We explore the Code Completion tool from OpenAI’s Assistants API to create visualizations directly from data

Programming tools — Image constructed from photos by Quaritsch Photography and Anton Savinov on Unsplash

As GPT-4’s capabilities continue to expand, OpenAI’s tools built on its technology are evolving into increasingly powerful assets for developers.

In this article, we are going to explore the chart-making capabilities of the latest iteration. We’ll equip an Assistant with a data file and specific instructions to see how it brings our data visualization ideas into being.

We will use the built-in tools in the Assistant API to achieve this.

Currently, in the OpenAI Python package (v1.30.0, at the time of writing) the Assistants API includes the tools, File Search, Code Completion and Function Calling.

Function Calling lets the developer define functions that the AI can intelligently choose in order to complete a task; File Search allows the developer to upload a variety of file types which can be stored, RAG style, in a vector database; and Code Completion lets the assistant write and run Python programs in a sandboxed environment to solve programming and math problems.

Code Completion can also work with uploaded files, which can be processed to create data files and images of charts. And that is the functionality that we will be using here.

The code that we will explore below will load a data file (in CSV form), and by using appropriate prompts, instruct our assistant to create a graph from the data. We will then download the graph and display it.

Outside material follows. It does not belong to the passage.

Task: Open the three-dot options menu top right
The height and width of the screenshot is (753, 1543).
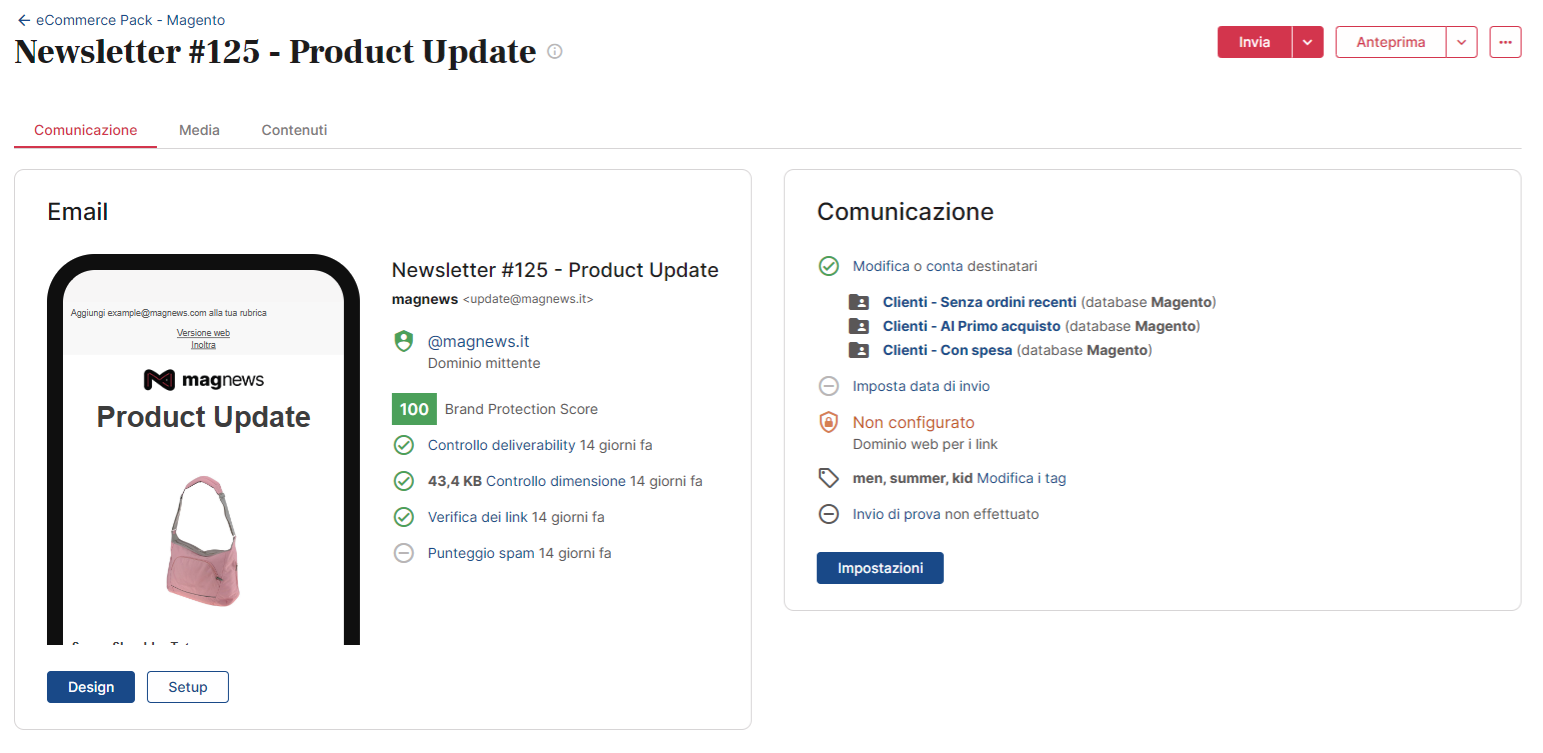Action: click(1505, 42)
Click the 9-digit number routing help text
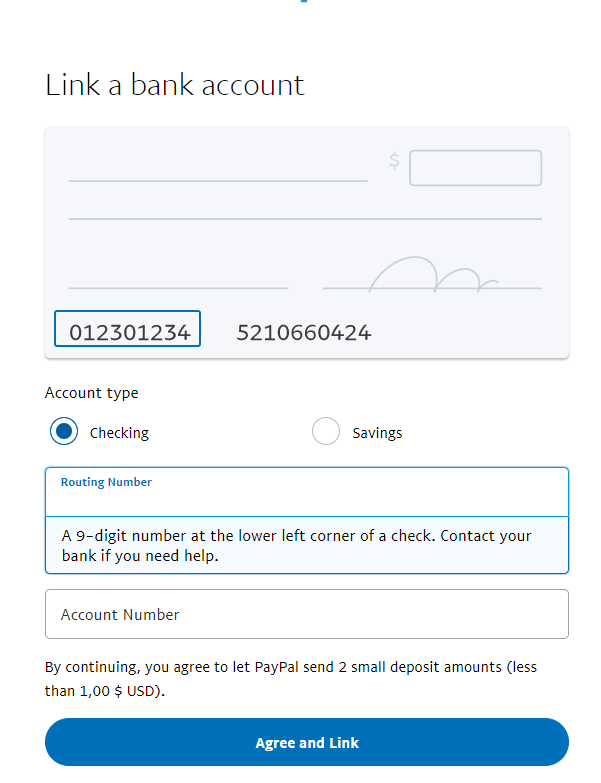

Using plain English prompts, we can easily generate charts such as the ones below from raw CSV data.

OpenAI Assistants

I have explained OpenAI’s Assistants API, and how to get started with them previously (Use OpenAI’s Powerful New Assistants API for Data Analysis). While the new versions of the API have rendered this article a little out of date, the description of Assistants and how they work is still broadly correct, as is how to get up and running with an OpenAI account.

So, for a more detailed look, you can refer to that article and here I will limit myself to a brief introduction of the basics before getting into the nitty-gritty.

OpenAI

Firstly, of course, you will need an OpenAI account, and you need to be aware that you will be charged for using it. However, the fees are not high: running the code we will describe here once, should cost only a few cents. Other charges apply, such as file storage, and while they are not likely to be relevant in this context, you should check up on the latest fees.

Having said that, you should regularly use the OpenAI dashboard to check your usage so as to make sure you are not racking up a large bill.

The OpenAI dashboard menu

You should also use the dashboard to check the storage that you are using. All the output from an assistant is stored along with any files that you have uploaded. You can delete them manually from the dashboard, and you probably want to do this because while you may not be charged, over time a lot of unnecessary files can accumulate in your workspace.

Assistants, Threads, and Runs

These are the three basic objects in the Assistants API.

  • Assistants: As you might imagine, these are the fundamental part of the setup. When we create an assistant, we specify various attributes such as: a model (e.g. gpt-4o); instructions that inform the model about the type of behaviour we expect from it; tools such as the code interpreter and file search; and files that we want the model to use.
  • Threads: These store the state of a conversation and contain the messages that are generated both by the user and the assistant. A thread is associated with an assistant when a run is started (see below).
  • Runs: These control the execution of an assistant with a thread. The run takes the information in the thread and the assistant and manages the interaction with the LLM. Runs go through a number of steps before completion. When the run is complete, we can interrogate the thread to see what response the assistant has come up with.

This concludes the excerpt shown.